● Selected text
········

Brian Lally (Author)
Brian Lally is an educator and researcher with extensive experience in teaching, education leadership and safeguarding/child protection, as well as training for teachers and school leaders. He has particular expertise within conflict-affected, fragile and economically deprived contexts, working at local, regional and national levels in a range of countries. His most recent focus has been with community-led NGOs supporting refugee children and young adults in Lebanon, Uganda, Turkey and northern Syria through non-formal education provision, schools, vocational training and in facilitating access to higher education. His doctoral research with Kingston University builds on his experience in education in emergencies.
Bassel Akar (Author) 
Bassel Akar has served as an Associate Professor of Education (2009-2023) and Director of the Center for Applied Research in Education (2014-2023) at Notre Dame University–Louaize, Lebanon. He is now Research Fellow at Centro de Estudos Africanos, Universidade do Porto. His research on education in fragile contexts has focused on low and middle income conflict-affected countries, especially Lebanon, Jordan, Yemen, Iraq, Iraqi Kurdistan and Egypt. Studies have examined education for social and human development through citizenship, history and early childhood education; provisions of education for young people made vulnerable by war and crises; and ethical and inclusive methods of inquiry for highly vulnerable populations.

········

(Data items)

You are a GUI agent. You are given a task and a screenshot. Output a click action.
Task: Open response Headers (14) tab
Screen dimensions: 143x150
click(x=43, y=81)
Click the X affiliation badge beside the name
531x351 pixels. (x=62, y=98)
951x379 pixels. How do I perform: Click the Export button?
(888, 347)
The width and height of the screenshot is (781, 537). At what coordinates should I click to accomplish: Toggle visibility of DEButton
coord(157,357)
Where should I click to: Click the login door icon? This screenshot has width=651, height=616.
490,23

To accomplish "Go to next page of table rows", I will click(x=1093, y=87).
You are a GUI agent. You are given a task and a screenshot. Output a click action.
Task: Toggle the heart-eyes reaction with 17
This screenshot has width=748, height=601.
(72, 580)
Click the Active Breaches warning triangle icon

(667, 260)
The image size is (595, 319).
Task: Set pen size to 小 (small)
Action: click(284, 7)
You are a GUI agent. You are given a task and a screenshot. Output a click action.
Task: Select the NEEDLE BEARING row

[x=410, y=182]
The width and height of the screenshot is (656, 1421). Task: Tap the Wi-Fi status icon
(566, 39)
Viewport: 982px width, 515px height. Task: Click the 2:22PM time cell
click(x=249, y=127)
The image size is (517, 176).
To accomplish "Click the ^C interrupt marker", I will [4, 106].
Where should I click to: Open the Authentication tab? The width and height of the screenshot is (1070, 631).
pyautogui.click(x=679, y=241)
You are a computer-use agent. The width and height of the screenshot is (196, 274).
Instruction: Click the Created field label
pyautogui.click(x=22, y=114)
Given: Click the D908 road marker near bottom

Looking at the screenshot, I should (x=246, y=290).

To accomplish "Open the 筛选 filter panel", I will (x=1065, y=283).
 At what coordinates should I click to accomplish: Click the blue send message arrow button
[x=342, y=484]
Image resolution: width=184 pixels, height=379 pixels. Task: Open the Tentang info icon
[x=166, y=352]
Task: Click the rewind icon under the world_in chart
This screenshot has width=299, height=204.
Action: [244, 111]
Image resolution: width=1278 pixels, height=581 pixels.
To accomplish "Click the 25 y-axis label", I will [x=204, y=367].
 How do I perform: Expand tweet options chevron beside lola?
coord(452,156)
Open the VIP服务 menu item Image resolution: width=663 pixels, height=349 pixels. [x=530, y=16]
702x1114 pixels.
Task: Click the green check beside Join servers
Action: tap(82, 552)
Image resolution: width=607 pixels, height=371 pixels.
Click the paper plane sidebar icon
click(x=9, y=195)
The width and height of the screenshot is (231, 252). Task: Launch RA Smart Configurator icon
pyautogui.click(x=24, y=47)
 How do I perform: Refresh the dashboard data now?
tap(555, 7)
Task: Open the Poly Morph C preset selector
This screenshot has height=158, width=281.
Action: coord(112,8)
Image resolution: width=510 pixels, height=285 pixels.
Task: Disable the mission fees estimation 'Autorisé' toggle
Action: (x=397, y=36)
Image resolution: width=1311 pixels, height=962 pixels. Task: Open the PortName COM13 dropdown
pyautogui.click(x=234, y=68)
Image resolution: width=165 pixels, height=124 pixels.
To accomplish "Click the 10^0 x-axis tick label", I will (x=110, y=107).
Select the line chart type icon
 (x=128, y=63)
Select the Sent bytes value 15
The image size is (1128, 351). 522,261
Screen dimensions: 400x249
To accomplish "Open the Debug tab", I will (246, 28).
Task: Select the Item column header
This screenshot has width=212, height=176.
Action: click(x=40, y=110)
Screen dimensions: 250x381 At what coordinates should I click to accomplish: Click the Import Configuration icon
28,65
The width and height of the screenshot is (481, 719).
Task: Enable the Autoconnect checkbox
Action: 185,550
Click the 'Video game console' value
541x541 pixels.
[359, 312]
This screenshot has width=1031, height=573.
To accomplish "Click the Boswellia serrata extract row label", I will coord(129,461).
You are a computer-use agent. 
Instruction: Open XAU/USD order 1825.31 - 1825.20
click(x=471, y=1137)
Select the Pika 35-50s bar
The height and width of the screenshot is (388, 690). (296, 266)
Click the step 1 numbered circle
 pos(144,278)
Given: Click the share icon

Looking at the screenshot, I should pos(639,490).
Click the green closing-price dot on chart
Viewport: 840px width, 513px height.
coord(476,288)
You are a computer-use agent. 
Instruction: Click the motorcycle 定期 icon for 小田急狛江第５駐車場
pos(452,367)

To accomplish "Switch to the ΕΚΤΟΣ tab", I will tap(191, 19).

········

● Problems to solve
(a) Answer each question from the author profiles:
(i) With which university is Brian Lally doing his doctoral research?
(ii) Where is Bassel Akar now a Research Fellow?
(iii) During which years was Bassel Akar Director of the Center for Applied Research in Education?
(b) Print the author profiles from "Brian Lally (Author)" up to and including "education in emergencies.".
None of these lines are needed for the work that follows.

● Answers provided
(a)
(i) Kingston University
(ii) Centro de Estudos Africanos, Universidade do Porto
(iii) 2014-2023

(b)
Brian Lally (Author)
Brian Lally is an educator and researcher with extensive experience in teaching, education leadership and safeguarding/child protection, as well as training for teachers and school leaders. He has particular expertise within conflict-affected, fragile and economically deprived contexts, working at local, regional and national levels in a range of countries. His most recent focus has been with community-led NGOs supporting refugee children and young adults in Lebanon, Uganda, Turkey and northern Syria through non-formal education provision, schools, vocational training and in facilitating access to higher education. His doctoral research with Kingston University builds on his experience in education in emergencies.